Inhaling a deep, shaky breath, coming closer to the huge hospital bed, and looking closely at the person in front of me. My heart painfully skipped a few beats in a row, but my body was relieved.

He was there, peacefully lying on the bed with his eyes closed.

His face was exactly as I remembered it—bruised but exceedingly handsome.

The longer stubble on his jaw and chin, along with the timidly lit room, made him look rough, and a small smile crept on my lips.

He had a bandage wrapped around his forehead because of the brutal hit he received during the crash, but other than that, he looked like the last time I saw him.

However, when I looked down at his torso, the almost invisible smile that appeared on my face instantly disappeared.

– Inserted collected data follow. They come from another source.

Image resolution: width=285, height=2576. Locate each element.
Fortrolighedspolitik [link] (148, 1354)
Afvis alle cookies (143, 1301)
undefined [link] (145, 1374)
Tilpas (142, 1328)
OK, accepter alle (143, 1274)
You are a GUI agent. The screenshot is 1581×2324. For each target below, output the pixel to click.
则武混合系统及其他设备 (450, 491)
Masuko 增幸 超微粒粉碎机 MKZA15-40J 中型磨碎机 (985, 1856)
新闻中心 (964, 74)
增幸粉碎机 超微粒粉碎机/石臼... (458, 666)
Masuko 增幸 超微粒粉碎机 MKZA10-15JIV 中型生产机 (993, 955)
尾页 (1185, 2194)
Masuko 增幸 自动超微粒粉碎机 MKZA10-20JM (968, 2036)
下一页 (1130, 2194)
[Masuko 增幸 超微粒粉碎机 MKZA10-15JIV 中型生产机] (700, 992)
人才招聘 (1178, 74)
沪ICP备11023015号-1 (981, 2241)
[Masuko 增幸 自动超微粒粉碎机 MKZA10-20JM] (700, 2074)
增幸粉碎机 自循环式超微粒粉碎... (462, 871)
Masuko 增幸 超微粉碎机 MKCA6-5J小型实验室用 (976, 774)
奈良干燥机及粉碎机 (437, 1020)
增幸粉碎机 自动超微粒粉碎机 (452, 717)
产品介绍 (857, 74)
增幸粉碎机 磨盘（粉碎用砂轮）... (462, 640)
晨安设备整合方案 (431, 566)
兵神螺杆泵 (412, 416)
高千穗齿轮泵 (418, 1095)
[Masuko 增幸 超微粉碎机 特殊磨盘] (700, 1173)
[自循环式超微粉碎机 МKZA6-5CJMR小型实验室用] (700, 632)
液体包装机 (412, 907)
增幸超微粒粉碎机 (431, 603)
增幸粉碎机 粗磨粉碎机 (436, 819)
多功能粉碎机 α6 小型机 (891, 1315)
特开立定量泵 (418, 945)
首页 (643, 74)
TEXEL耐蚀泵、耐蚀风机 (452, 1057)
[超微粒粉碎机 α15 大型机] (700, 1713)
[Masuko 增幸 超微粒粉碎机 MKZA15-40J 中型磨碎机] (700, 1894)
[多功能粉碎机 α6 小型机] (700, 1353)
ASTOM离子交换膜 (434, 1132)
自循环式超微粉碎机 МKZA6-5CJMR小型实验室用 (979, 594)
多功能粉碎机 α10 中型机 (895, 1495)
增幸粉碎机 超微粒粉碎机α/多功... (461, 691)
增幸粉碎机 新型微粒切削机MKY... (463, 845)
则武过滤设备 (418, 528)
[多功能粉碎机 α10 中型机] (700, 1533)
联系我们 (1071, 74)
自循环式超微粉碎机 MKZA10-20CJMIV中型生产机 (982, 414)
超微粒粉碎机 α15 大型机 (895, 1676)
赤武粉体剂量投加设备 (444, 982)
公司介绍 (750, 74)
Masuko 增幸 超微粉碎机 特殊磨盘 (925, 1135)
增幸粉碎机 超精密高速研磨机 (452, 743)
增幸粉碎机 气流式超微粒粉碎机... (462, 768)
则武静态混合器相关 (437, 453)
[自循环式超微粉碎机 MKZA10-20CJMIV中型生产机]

A long bruise was stretched through his chest, probably from the steering wheel. The airbag didn't prevent him from hurting himself, and it was the same with his bandaged abdomen.

I didn't remember every second of the accident, but from what I overheard in the ambulance, his injuries were caused mainly by his side of the car crashing against the tree.

The door was smashed, and it hit him in the left side of his ribcage, breaking his ribs.

One of those fractures pierced something inside, and that is how the bleeding started.

He was lucky enough to survive that long, and thanks to the major surgery he underwent, he at least had a chance to fight.

I couldn't imagine how much pain he'd been in while we were in the car.

He had broken bones, a gash on his forehead, glass in his forearm, and all I did was ask stupid questions.

He was suffering, and I couldn't see anything but my hurt ego.

Yes, he made a mistake, but I should have been more observant.

I should have gotten him help much sooner.

I gently took his hand, leaned closer, and pecked his cheek. Tears welled in my eyes while the guilt consumed my every cell, but I managed to push them back. He couldn't sense my desperation. I had to be strong for both of us.